Russia opposes South Sudan arms embargo, sanctions on leaders


Russia said on Friday it was opposed to placing a United Nations arms embargo on South Sudan or blacklisting President Salva Kiir and rebel leader Riek Machar as such moves were not helpful to the implementation of a peace deal agreed by the pair in August.

U.N. sanctions monitors said in a report, seen by Reuters on Monday, that the U.N. Security Council should put an arms embargo on South Sudan and sanction the oil-rich country’s rival leaders over atrocities in a two-year civil war.
“(It’s) not conducive, not conducive for the peace process,” said Russia’s Deputy U.N. Ambassador Petr Iliichev, confirming that Kiir and Machar were among several names proposed for targeted sanctions by the U.N. experts in a confidential annex.

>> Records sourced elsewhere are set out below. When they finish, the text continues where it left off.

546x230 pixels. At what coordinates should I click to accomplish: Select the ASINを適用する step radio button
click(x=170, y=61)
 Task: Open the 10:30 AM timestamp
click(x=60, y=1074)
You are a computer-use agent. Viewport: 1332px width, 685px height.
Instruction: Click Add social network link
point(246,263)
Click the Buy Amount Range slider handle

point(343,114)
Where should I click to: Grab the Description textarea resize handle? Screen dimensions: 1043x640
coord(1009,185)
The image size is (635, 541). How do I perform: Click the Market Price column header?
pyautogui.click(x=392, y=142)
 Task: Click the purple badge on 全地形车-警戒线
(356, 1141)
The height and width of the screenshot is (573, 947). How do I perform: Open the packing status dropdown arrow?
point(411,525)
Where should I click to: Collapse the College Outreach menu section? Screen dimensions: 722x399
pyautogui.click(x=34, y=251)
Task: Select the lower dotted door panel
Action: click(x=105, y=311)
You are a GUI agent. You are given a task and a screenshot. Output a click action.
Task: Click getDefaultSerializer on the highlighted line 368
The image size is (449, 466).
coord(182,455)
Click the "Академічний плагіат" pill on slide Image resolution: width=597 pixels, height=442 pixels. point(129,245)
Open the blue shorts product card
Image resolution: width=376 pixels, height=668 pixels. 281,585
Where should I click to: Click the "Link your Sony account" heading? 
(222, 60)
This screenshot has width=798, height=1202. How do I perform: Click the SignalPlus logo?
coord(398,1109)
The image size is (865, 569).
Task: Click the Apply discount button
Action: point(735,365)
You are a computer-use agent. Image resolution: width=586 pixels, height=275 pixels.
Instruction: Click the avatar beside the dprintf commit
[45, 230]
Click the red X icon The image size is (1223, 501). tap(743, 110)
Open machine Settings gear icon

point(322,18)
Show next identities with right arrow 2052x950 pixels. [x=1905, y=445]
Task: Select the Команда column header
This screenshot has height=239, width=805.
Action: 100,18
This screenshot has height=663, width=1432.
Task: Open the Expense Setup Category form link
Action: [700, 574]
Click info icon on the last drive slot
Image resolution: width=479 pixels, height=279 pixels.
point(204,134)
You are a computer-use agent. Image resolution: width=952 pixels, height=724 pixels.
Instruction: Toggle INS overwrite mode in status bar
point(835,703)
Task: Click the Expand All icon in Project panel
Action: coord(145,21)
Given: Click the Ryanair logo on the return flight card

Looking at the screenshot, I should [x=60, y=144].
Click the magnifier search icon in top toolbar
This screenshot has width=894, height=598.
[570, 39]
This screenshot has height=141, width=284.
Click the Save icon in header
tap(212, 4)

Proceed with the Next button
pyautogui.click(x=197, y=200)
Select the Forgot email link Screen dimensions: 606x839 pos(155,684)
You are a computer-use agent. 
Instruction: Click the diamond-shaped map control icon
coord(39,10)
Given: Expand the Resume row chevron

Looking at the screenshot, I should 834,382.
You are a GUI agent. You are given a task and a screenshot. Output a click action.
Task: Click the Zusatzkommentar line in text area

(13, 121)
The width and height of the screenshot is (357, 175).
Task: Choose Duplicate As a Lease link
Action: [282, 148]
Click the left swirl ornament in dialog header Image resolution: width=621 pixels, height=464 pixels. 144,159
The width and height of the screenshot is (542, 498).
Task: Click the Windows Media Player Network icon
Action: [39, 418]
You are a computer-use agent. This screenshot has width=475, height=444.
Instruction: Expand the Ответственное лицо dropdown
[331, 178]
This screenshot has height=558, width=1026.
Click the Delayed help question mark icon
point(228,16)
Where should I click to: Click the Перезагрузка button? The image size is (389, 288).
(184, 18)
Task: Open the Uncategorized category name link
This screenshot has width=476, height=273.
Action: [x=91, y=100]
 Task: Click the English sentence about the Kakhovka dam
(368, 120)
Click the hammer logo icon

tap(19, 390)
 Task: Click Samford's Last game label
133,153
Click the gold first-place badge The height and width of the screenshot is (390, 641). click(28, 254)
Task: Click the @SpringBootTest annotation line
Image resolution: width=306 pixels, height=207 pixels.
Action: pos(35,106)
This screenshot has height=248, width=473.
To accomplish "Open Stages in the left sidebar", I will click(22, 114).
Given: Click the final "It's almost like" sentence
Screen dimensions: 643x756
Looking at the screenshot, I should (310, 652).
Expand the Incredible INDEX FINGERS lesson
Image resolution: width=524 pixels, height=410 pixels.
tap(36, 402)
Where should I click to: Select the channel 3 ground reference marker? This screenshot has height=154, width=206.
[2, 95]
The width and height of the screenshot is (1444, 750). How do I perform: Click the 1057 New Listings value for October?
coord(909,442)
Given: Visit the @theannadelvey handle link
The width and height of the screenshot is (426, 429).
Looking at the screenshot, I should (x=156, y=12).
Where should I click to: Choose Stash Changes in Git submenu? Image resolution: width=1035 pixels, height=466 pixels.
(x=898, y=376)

A political dispute between Kiir and Machar, who was once Kiir’s deputy, sparked the civil war. But it has widened and reopened ethnic fault lines between Kiir’s Dinka and Machar’s Nuer people. More than 10,000 people have been killed.

On a possible U.N. arms embargo, Iliichev said: “For us it’s a no go, the region is already inundated with arms, so what we need is to control the arms that are there.”

Iliichev said it would be hard to enforce an arms embargo on opposition fighters, putting the government at a disadvantage.

The conflict in South Sudan, whose 2011 secession from Sudan had long enjoyed the support of the United States, has torn apart the world’s youngest country. The U.N. experts said some 2.3 million people have been displaced since war broke out in December 2013, and 3.9 million face severe food shortages.

Kiir and Machar signed a peace deal in August but both sides have consistently broken a ceasefire, while human rights violations have “continued unabated and with full impunity,” the U.N. experts reported.

U.S. Ambassador to the United Nations Samantha Power said on Thursday that implementation of the peace deal had stalled.

She said the 15-member Security Council would need to look at whether an arms embargo and targeted sanctions could be “a means of stabilizing the situation on the ground or getting the implementation of the agreement back on track.”
“The stakes … could not be higher for the people of South Sudan for us to figure out next steps in a hurry,” she said.